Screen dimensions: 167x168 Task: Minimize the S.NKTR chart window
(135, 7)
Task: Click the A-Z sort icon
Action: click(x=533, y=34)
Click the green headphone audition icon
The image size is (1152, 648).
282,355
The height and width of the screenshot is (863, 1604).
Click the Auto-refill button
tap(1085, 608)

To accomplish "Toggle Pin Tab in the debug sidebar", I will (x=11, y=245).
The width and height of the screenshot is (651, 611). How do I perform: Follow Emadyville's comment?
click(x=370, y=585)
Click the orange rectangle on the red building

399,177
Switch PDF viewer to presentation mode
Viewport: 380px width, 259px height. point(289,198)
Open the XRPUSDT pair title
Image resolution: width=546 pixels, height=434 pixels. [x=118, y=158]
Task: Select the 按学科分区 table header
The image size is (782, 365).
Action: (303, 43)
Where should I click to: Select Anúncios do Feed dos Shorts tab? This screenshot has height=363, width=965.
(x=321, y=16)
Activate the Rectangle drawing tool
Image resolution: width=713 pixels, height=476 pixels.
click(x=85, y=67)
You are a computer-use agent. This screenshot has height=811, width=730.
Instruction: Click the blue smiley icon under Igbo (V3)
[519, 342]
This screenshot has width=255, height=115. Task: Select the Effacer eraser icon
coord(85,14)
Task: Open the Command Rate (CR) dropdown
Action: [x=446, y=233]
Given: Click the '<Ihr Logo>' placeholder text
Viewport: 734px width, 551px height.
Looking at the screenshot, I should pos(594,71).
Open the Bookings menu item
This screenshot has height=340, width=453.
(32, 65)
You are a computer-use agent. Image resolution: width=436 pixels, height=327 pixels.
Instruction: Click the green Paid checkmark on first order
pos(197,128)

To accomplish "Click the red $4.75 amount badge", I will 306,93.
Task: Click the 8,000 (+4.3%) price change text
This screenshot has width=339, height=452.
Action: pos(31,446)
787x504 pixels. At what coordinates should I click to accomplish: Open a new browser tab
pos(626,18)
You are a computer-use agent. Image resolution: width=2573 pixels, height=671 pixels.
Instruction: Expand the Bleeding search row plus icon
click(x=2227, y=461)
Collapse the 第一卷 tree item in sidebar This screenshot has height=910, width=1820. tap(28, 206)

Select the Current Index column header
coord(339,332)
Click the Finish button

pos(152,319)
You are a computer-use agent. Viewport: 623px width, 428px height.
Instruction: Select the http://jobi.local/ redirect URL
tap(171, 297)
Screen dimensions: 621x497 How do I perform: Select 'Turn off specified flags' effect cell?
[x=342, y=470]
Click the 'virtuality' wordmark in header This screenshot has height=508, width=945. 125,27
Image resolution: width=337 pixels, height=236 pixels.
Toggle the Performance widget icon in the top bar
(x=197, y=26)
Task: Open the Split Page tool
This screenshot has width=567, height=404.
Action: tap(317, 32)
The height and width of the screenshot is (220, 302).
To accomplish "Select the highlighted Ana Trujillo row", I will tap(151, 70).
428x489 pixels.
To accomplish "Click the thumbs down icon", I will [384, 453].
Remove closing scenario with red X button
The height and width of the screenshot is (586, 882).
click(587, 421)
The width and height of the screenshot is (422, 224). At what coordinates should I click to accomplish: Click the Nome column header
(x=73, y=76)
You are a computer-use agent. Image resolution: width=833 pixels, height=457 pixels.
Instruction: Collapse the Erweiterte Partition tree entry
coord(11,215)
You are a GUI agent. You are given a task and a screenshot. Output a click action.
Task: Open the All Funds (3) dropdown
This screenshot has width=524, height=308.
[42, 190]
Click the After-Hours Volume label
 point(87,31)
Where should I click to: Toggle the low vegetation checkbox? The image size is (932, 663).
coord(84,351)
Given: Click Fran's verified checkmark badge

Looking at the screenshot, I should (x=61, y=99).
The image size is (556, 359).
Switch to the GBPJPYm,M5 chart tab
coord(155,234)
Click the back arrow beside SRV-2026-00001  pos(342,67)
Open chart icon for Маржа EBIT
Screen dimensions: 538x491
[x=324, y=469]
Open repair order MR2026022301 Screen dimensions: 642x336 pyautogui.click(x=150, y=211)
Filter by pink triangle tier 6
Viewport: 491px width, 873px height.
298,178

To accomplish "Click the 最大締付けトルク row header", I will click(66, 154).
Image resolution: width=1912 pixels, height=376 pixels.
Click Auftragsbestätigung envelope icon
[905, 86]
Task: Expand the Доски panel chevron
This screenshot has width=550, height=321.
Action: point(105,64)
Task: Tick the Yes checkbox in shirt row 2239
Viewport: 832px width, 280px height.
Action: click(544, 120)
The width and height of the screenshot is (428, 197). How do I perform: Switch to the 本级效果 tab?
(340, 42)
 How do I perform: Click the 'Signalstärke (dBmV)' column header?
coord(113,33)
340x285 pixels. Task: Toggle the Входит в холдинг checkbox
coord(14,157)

════════

# WORK ORDER
The response must consist of all the data, reproduced without alteration.

# PROBLEM SOLUTION
Screen dimensions: 167x168 Task: Minimize the S.NKTR chart window
(135, 7)
Task: Click the A-Z sort icon
Action: click(x=533, y=34)
Click the green headphone audition icon
The image size is (1152, 648).
282,355
The height and width of the screenshot is (863, 1604).
Click the Auto-refill button
tap(1085, 608)

To accomplish "Toggle Pin Tab in the debug sidebar", I will (x=11, y=245).
The width and height of the screenshot is (651, 611). How do I perform: Follow Emadyville's comment?
click(x=370, y=585)
Click the orange rectangle on the red building

399,177
Switch PDF viewer to presentation mode
Viewport: 380px width, 259px height. point(289,198)
Open the XRPUSDT pair title
Image resolution: width=546 pixels, height=434 pixels. [x=118, y=158]
Task: Select the 按学科分区 table header
The image size is (782, 365).
Action: (303, 43)
Where should I click to: Select Anúncios do Feed dos Shorts tab? This screenshot has height=363, width=965.
(x=321, y=16)
Activate the Rectangle drawing tool
Image resolution: width=713 pixels, height=476 pixels.
click(x=85, y=67)
You are a computer-use agent. This screenshot has height=811, width=730.
Instruction: Click the blue smiley icon under Igbo (V3)
[519, 342]
This screenshot has width=255, height=115. Task: Select the Effacer eraser icon
coord(85,14)
Task: Open the Command Rate (CR) dropdown
Action: [x=446, y=233]
Given: Click the '<Ihr Logo>' placeholder text
Viewport: 734px width, 551px height.
Looking at the screenshot, I should pos(594,71).
Open the Bookings menu item
This screenshot has height=340, width=453.
(32, 65)
You are a computer-use agent. Image resolution: width=436 pixels, height=327 pixels.
Instruction: Click the green Paid checkmark on first order
pos(197,128)

To accomplish "Click the red $4.75 amount badge", I will 306,93.
Task: Click the 8,000 (+4.3%) price change text
This screenshot has width=339, height=452.
Action: pos(31,446)
787x504 pixels. At what coordinates should I click to accomplish: Open a new browser tab
pos(626,18)
You are a computer-use agent. Image resolution: width=2573 pixels, height=671 pixels.
Instruction: Expand the Bleeding search row plus icon
click(x=2227, y=461)
Collapse the 第一卷 tree item in sidebar This screenshot has height=910, width=1820. tap(28, 206)

Select the Current Index column header
coord(339,332)
Click the Finish button

pos(152,319)
You are a computer-use agent. Viewport: 623px width, 428px height.
Instruction: Select the http://jobi.local/ redirect URL
tap(171, 297)
Screen dimensions: 621x497 How do I perform: Select 'Turn off specified flags' effect cell?
[x=342, y=470]
Click the 'virtuality' wordmark in header This screenshot has height=508, width=945. 125,27
Image resolution: width=337 pixels, height=236 pixels.
Toggle the Performance widget icon in the top bar
(x=197, y=26)
Task: Open the Split Page tool
This screenshot has width=567, height=404.
Action: tap(317, 32)
The height and width of the screenshot is (220, 302).
To accomplish "Select the highlighted Ana Trujillo row", I will tap(151, 70).
428x489 pixels.
To accomplish "Click the thumbs down icon", I will [384, 453].
Remove closing scenario with red X button
The height and width of the screenshot is (586, 882).
click(587, 421)
The width and height of the screenshot is (422, 224). At what coordinates should I click to accomplish: Click the Nome column header
(x=73, y=76)
You are a computer-use agent. Image resolution: width=833 pixels, height=457 pixels.
Instruction: Collapse the Erweiterte Partition tree entry
coord(11,215)
You are a GUI agent. You are given a task and a screenshot. Output a click action.
Task: Open the All Funds (3) dropdown
This screenshot has width=524, height=308.
[42, 190]
Click the After-Hours Volume label
 point(87,31)
Where should I click to: Toggle the low vegetation checkbox? The image size is (932, 663).
coord(84,351)
Given: Click Fran's verified checkmark badge

Looking at the screenshot, I should (x=61, y=99).
The image size is (556, 359).
Switch to the GBPJPYm,M5 chart tab
coord(155,234)
Click the back arrow beside SRV-2026-00001  pos(342,67)
Open chart icon for Маржа EBIT
Screen dimensions: 538x491
[x=324, y=469]
Open repair order MR2026022301 Screen dimensions: 642x336 pyautogui.click(x=150, y=211)
Filter by pink triangle tier 6
Viewport: 491px width, 873px height.
298,178

To accomplish "Click the 最大締付けトルク row header", I will click(66, 154).
Image resolution: width=1912 pixels, height=376 pixels.
Click Auftragsbestätigung envelope icon
[905, 86]
Task: Expand the Доски panel chevron
This screenshot has width=550, height=321.
Action: point(105,64)
Task: Tick the Yes checkbox in shirt row 2239
Viewport: 832px width, 280px height.
Action: click(544, 120)
The width and height of the screenshot is (428, 197). How do I perform: Switch to the 本级效果 tab?
(340, 42)
 How do I perform: Click the 'Signalstärke (dBmV)' column header?
coord(113,33)
340x285 pixels. Task: Toggle the Входит в холдинг checkbox
coord(14,157)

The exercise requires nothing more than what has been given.